Ces contrats d’assurance permettent de se constituer une retraite complémentaire en plus des retraites obligatoires (qui ne sont pas très élevées…), tout en bénéficiant d’une déduction fiscale des primes versées. L’effort d’épargne est donc financé en partie par une économie d’impôt. En effet, ces contrats permettent de déduire les primes versées du bénéfice imposable. Plus la tranche marginale d’imposition est forte, plus l’économie d’impôt est importante. Pour être déductible, le contrat retraite Madelin doit répondre à certaines conditions. D’abord, le versement des cotisations doit être régulier dans son montant et sa périodicité.
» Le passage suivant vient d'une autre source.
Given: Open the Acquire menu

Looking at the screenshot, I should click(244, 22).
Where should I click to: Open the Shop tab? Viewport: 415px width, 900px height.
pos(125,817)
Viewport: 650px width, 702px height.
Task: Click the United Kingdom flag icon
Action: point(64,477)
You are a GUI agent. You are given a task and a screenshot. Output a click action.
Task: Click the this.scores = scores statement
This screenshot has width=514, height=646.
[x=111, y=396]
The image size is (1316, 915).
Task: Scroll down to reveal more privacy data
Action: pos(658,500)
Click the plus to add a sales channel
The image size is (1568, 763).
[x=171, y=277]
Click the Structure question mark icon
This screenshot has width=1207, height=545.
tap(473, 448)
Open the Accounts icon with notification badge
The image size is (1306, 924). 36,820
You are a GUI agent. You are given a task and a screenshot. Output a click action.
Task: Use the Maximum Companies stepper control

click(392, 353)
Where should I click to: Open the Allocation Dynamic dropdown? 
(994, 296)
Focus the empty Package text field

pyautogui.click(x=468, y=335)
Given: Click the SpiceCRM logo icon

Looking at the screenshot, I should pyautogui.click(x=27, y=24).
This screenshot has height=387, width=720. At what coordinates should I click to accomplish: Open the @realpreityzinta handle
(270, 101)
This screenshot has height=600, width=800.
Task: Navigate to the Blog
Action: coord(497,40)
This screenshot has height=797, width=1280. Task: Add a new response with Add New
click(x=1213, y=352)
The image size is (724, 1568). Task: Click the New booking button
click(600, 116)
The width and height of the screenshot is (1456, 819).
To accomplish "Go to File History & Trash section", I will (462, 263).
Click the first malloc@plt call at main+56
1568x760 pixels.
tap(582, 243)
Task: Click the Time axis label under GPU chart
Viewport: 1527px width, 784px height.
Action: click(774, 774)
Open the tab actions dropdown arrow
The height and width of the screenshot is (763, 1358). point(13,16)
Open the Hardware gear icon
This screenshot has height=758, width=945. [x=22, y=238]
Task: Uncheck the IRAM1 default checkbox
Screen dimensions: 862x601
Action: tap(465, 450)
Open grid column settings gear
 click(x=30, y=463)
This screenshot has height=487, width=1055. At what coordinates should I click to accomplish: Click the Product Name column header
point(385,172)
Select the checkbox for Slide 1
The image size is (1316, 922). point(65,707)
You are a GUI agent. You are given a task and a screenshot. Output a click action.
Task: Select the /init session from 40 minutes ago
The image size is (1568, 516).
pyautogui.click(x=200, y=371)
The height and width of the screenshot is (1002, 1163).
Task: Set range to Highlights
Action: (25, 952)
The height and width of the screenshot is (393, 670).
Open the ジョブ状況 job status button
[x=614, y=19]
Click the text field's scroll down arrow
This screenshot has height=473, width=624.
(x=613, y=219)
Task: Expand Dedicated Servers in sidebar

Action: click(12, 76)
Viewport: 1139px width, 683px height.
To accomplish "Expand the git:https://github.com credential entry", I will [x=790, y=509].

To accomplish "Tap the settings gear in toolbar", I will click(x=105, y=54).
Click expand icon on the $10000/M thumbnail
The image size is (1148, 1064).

Ensuite, le contrat doit exclure le paiement d’un capital à son terme, c’est à dire que la sortie doit se faire obligatoirement sous forme de rente. Autre point important à savoir : ces contrats ne peuvent pas autoriser le rachat avant la retraite, sauf dans certaines situations comme par exemple la liquidation judiciaire de l’entreprise ou l’invalidité de l’assuré. Enfin, les contrats Madelin ne doivent pas prévoir de capital en cas de décès, mais le versement d’une rente viagère.

 

Particularités fiscales pour les auto-entrepreneurs


Les auto-entrepreneurs soumis au régime micro-BIC bénéficient d’un régime fiscal forfaitaire. Leur résultat imposable est calculé sur le chiffre d’affaires après un abattement forfaitaire qui tient compte de toutes les charges, y compris des cotisations sociales (micro-social). Les cotisations versées au titre de contrat loi Madelin ne sont pas déductibles du bénéfice imposable, car elles sont censés être incluses dans le forfait. Ces contrats de retraite ne présentent donc aucun intérêt particulier pour les auto-entrepreneurs.

 

Quel est le coût de ces assurances ?


Il y a d’abord des frais qui sont prélevés sur chaque versement au contrat. Ces frais rémunèrent le distributeur et la société d’assurance, ils sont en moyenne de 4 %. Il y a ensuite les frais de gestion, qui sont destinés au fonds d’investissement. Ils sont prélevés sur l’épargne gérée, et varient entre 0,40 % et 1 % en fonction du type de support financier. Précisons que les taux de rémunération des fonds sont généralement indiquée en taux net, déduction faite de ces frais de gestion. Il y a enfin des frais de transfert, car l’assuré a le droit de transférer ses fonds d’un assureur à un autre. Pour freiner les mouvements, les assureurs prévoient des frais en cas de transfert vers une compagnie concurrente. Ils sont prélevés sur la totalité de l’épargne transférée et varient entre 1% et 5 %.

 

L’impôt sur la rente


La rente, qui est versée à la fin du contrat, est imposable dans la catégorie des « pensions, retraites et rentes». Elle est donc soumise à l’impôt selon le barème progressif de l’impôt sur le revenu et à certaines cotisations sociales. Ces rentes Madelin bénéficient de l’abattement de 10%, avec un minimum et un maximum.